We’ve seen plenty of second-generation rich people flaunting their family wealth, but this is one of the most preposterous cases yet of a pampered son making his father look inept as a teacher of values such as moderation and propriety.

Shouldn’t positive influence on others be included as a yardstick against which we judge our richest citizens? And It would be great if list-makers in the future look at not just the “take” but “give” aspect of the fortune equation.

We don’t expect our billionaires to give away a big chunk of their hard-earned fortunes like Bill Gates, Mark Zuckerberg or Michael Bloomberg did. But revelation of their largesse given to worthy causes — be it philanthropy or scientific exploration — goes a long way toward reaffirming our faith in their worthiness of being lionized.

Lately I have been reading noted writer Gao Yang’s biographical novel “Hu Xueyan,” whose protagonist, a legendary self-made merchant (1823-1885), went from being a humble money changer to building up a commercial empire with interests spanning money-lending, pawn brokering, silk, weaponry and medicine in the late Qing Dynasty (1644-1911).

A plaque bearing Hu’s lifelong motto “against treachery” still hangs in the pharmacy he opened in Hangzhou, capital of Zhejiang Province, in 1874 to help treat the sick and wounded following fighting between Taiping and Qing troops.

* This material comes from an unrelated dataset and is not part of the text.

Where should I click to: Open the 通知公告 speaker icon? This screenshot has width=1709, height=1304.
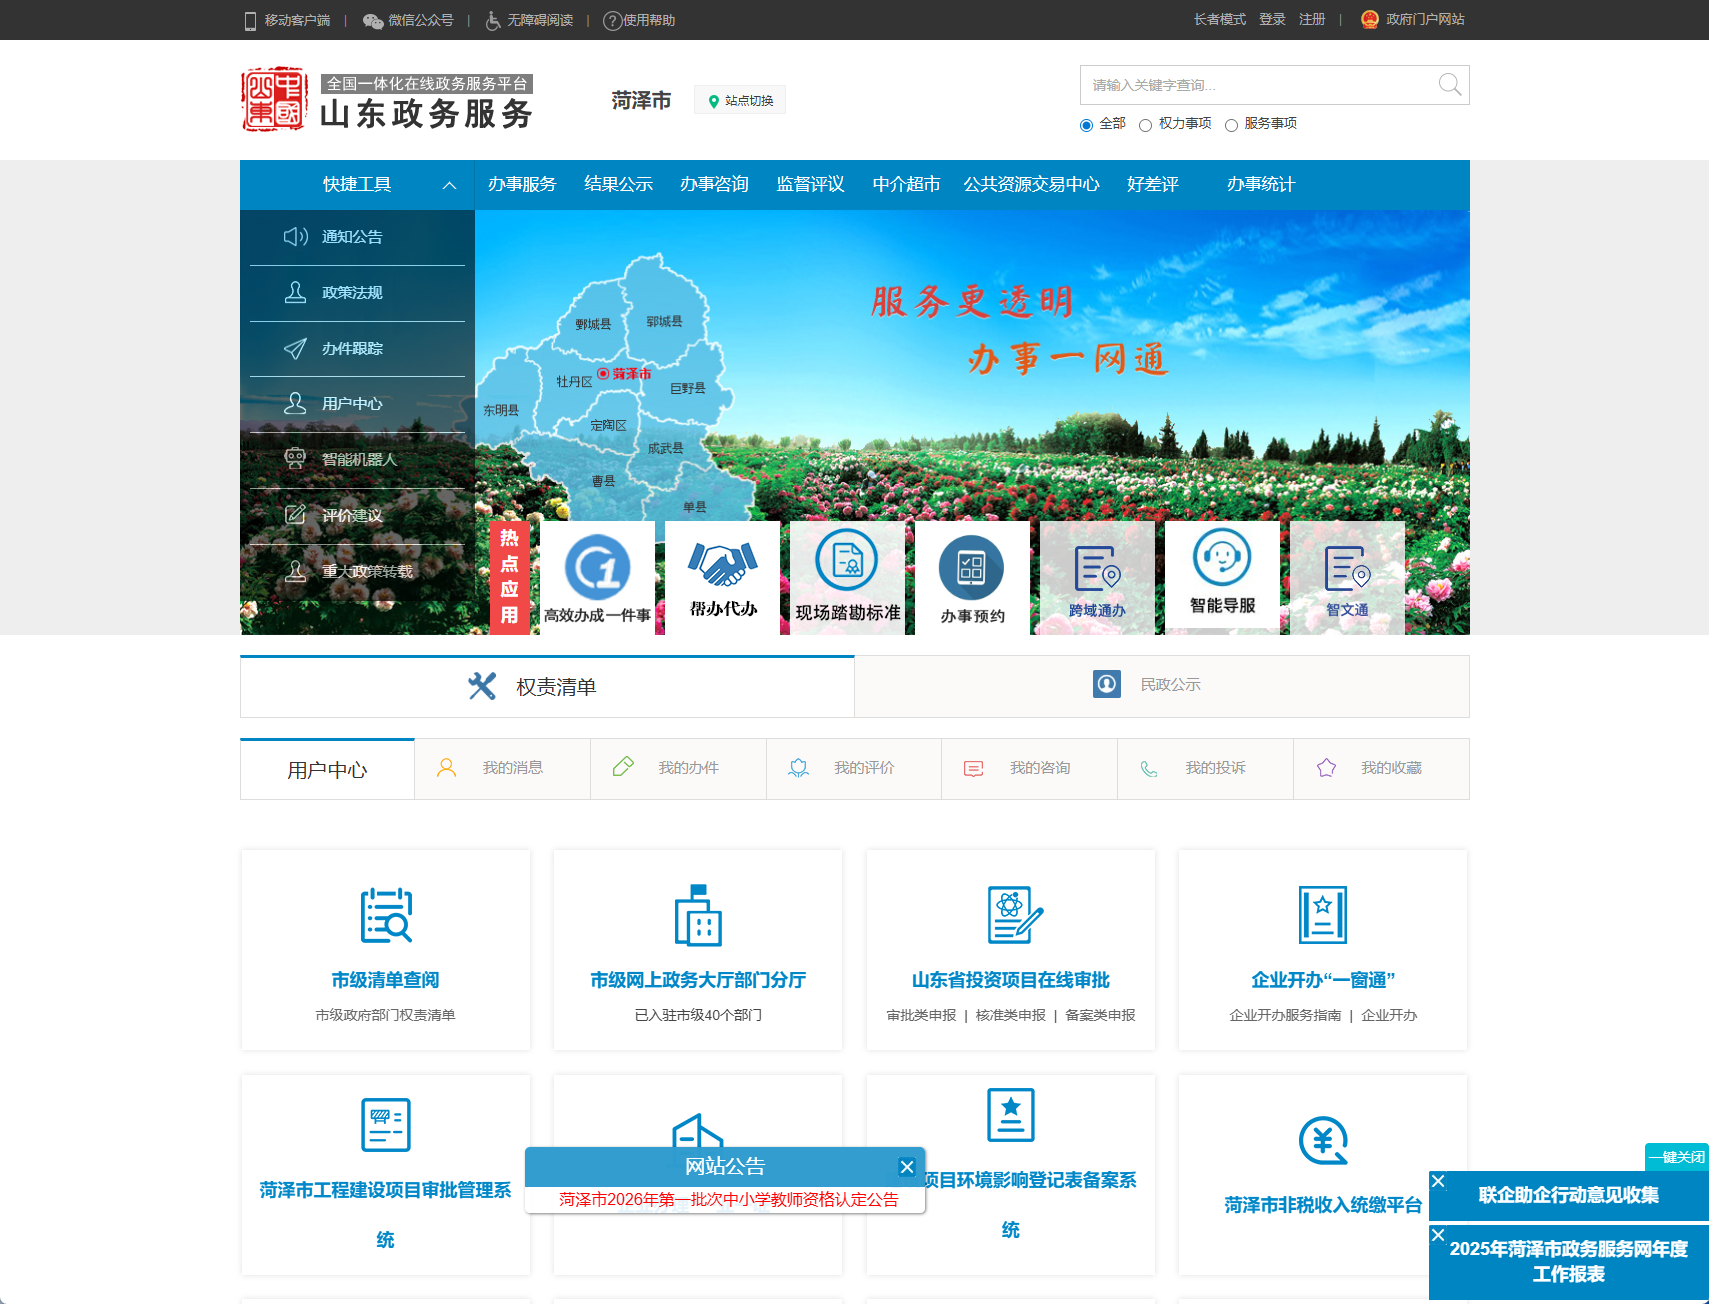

Indeed, the plaque itself is a testament to the strength of the timeless motto.

When we talk about billionaires, exactly what should we talk about? Is it their astronomical net worth only, or the spiritual legacy they leave behind?

Still, Fudan’s study is a remarkable reminder of the need to reevaluate wealth in a rapidly changing environment, in view of non-pecuniary concerns. However, we should also remember that a truly affluent and mature society is shored up less by a tiny cohort of wealthy individuals than by a broad, burgeoning middle class.